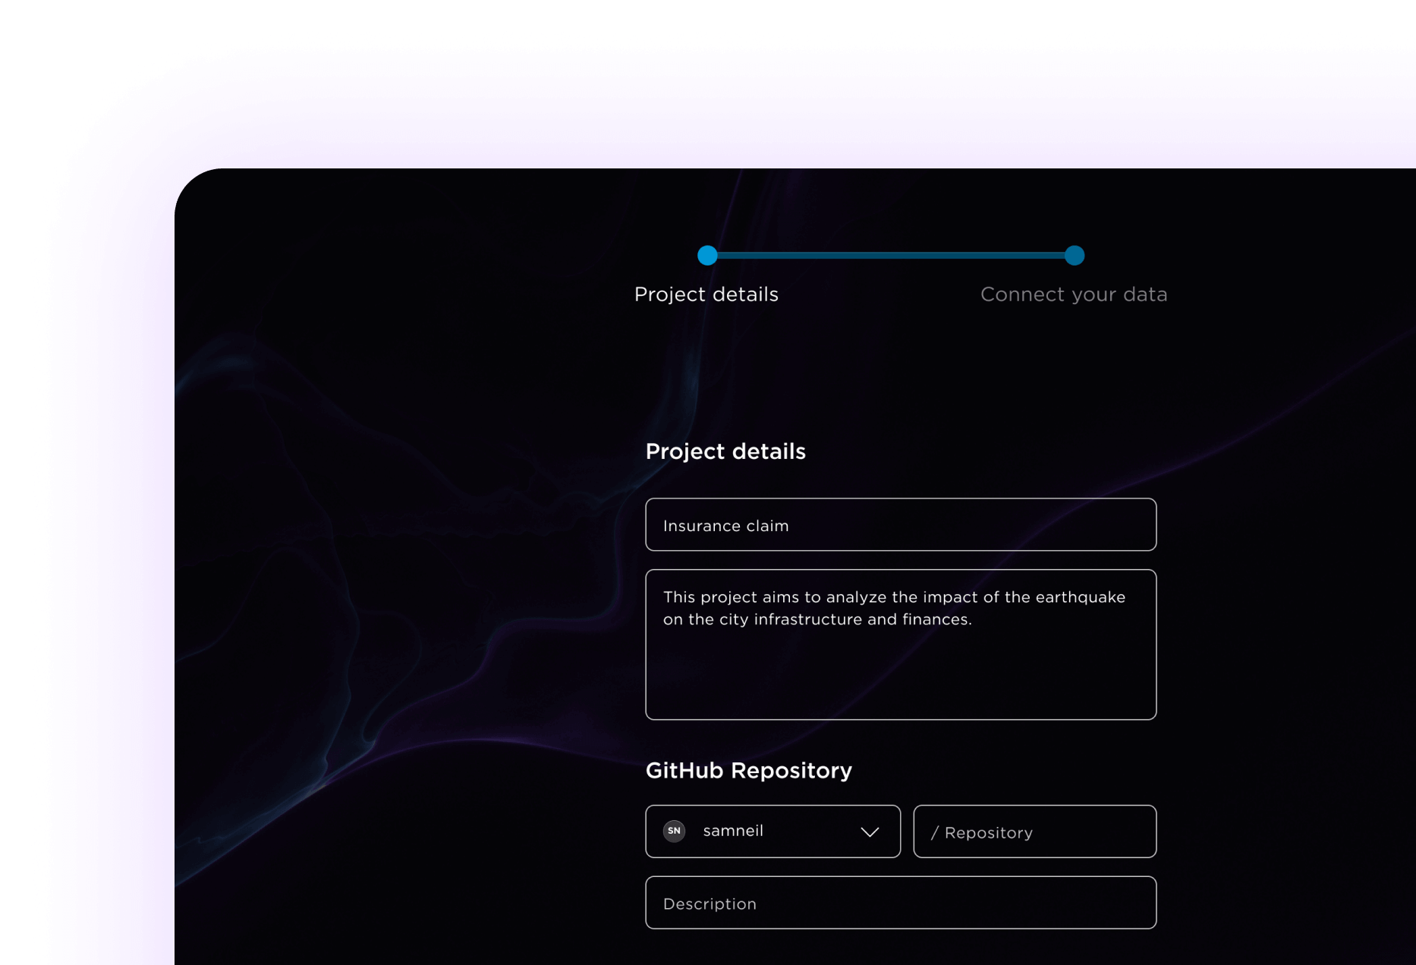Go to the Connect your data step
This screenshot has height=965, width=1416.
[1073, 294]
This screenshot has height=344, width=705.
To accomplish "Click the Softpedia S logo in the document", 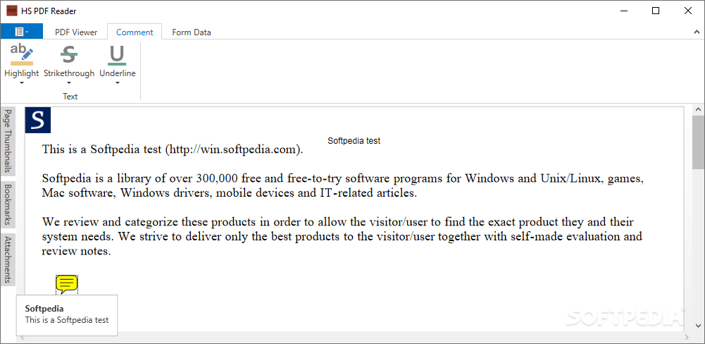I will tap(38, 121).
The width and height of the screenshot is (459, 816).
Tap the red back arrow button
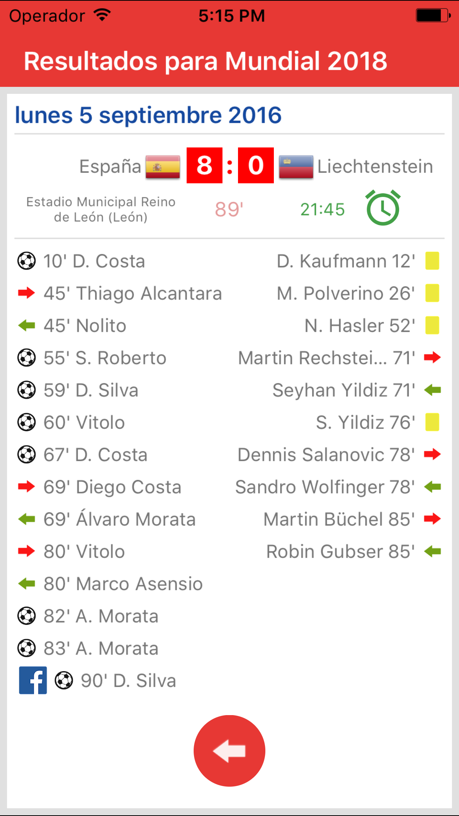pos(230,751)
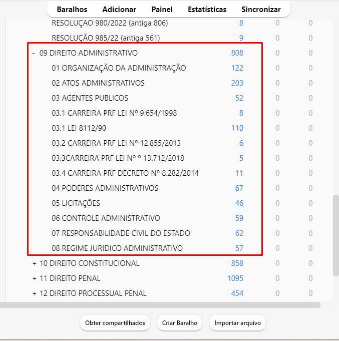Click Sincronizar to sync decks
The image size is (339, 341).
261,10

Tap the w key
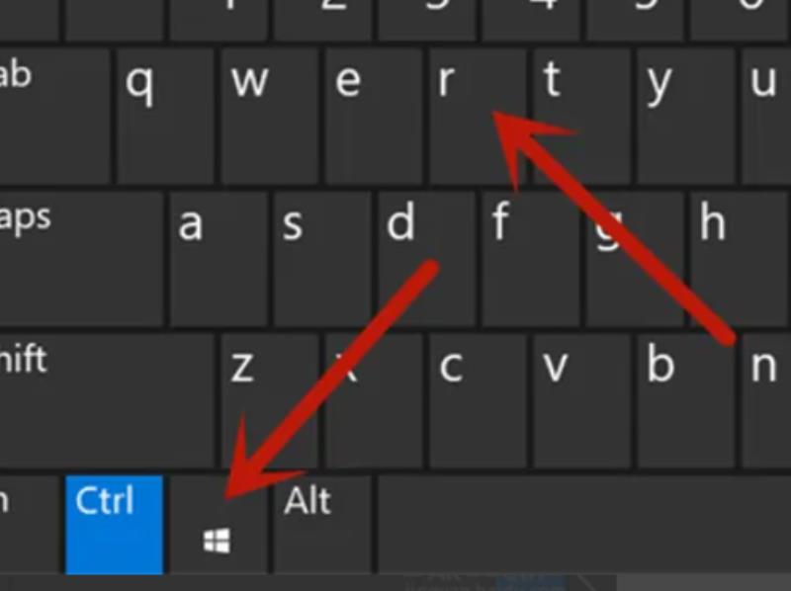tap(269, 116)
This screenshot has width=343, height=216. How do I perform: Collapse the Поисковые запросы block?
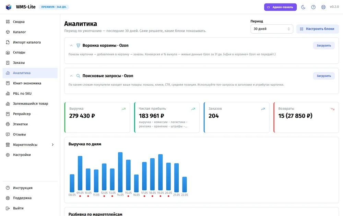coord(71,76)
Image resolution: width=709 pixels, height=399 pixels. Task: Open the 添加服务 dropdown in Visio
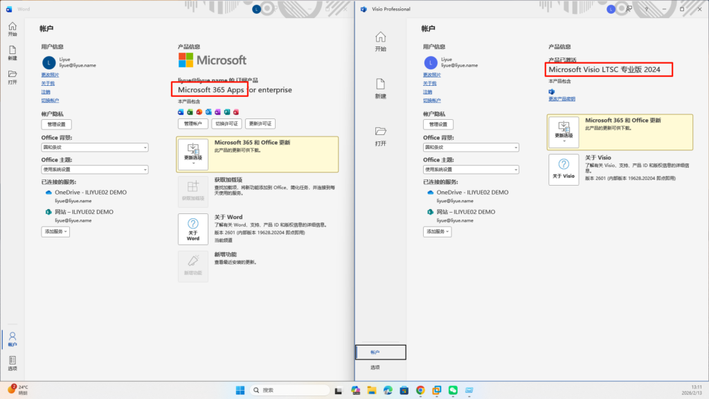(x=437, y=231)
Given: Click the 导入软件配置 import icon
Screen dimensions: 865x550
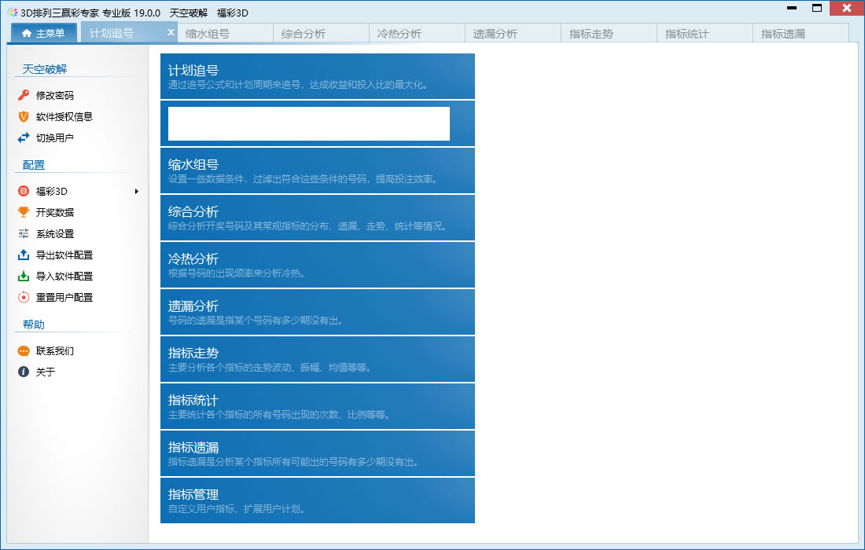Looking at the screenshot, I should tap(23, 276).
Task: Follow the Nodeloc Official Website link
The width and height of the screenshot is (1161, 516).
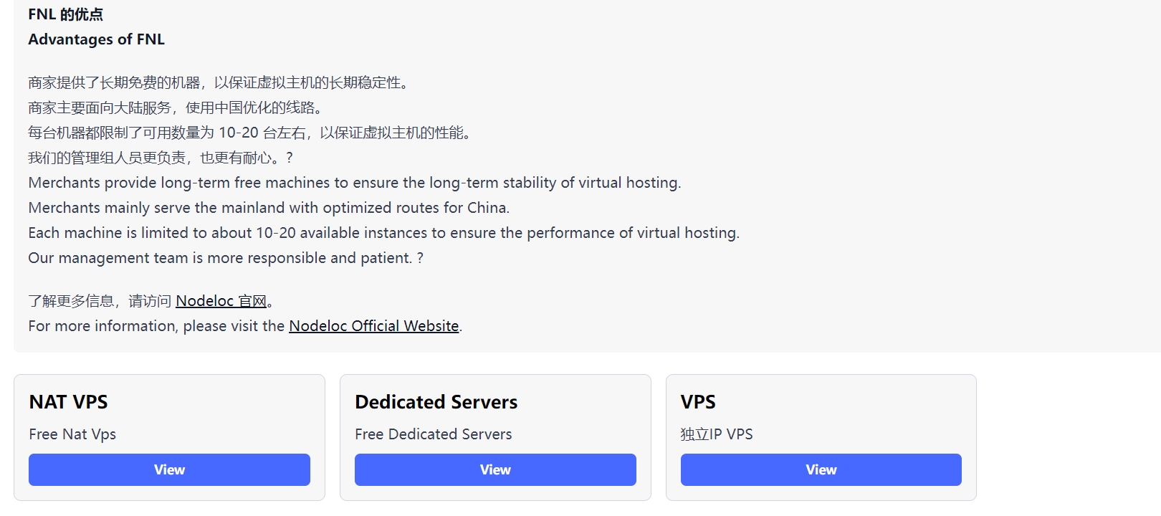Action: point(373,326)
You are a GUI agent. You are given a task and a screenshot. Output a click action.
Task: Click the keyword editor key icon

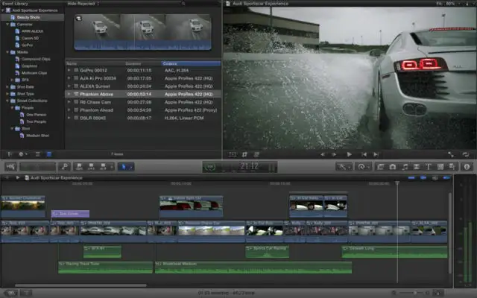[65, 166]
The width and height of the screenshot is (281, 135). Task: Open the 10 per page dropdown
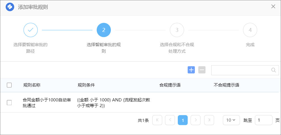(231, 120)
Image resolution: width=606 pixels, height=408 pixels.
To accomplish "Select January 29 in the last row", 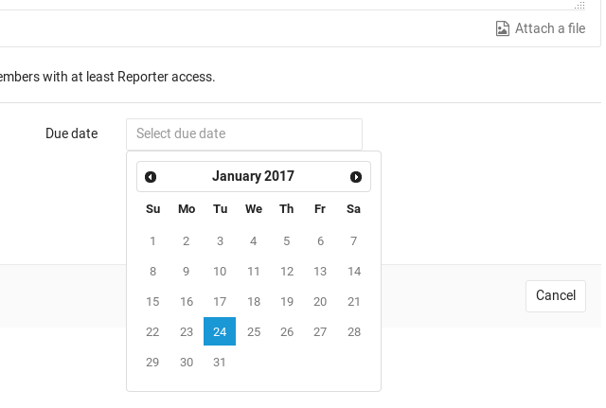I will [x=153, y=362].
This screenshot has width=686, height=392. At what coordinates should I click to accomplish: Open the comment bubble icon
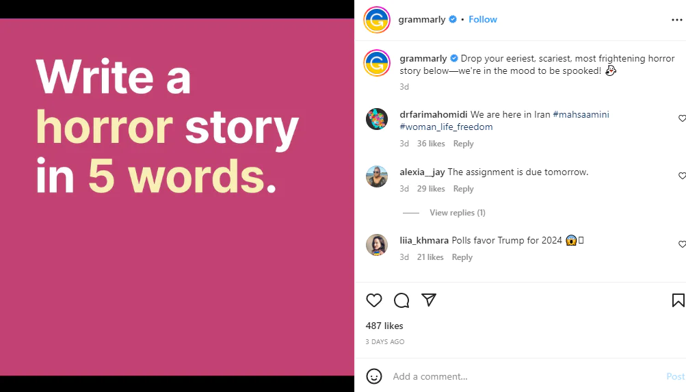(401, 300)
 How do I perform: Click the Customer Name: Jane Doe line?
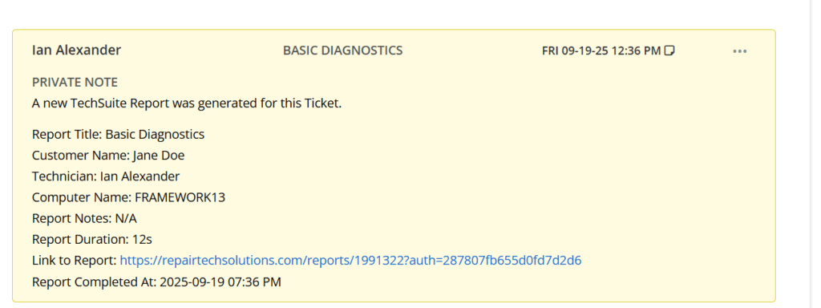[108, 156]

§

§ **BRIEF**
Transcribe only the lines from the one holding "This screenshot has width=686, height=392." through the last line of the listing above, inclusive, and do not include the pictures.

§ **RESULT OF THE EXERCISE**
This screenshot has width=686, height=392. At what coordinates should I click to accomplish: Open the comment bubble icon
(401, 300)
 How do I perform: Click the Customer Name: Jane Doe line?
[108, 156]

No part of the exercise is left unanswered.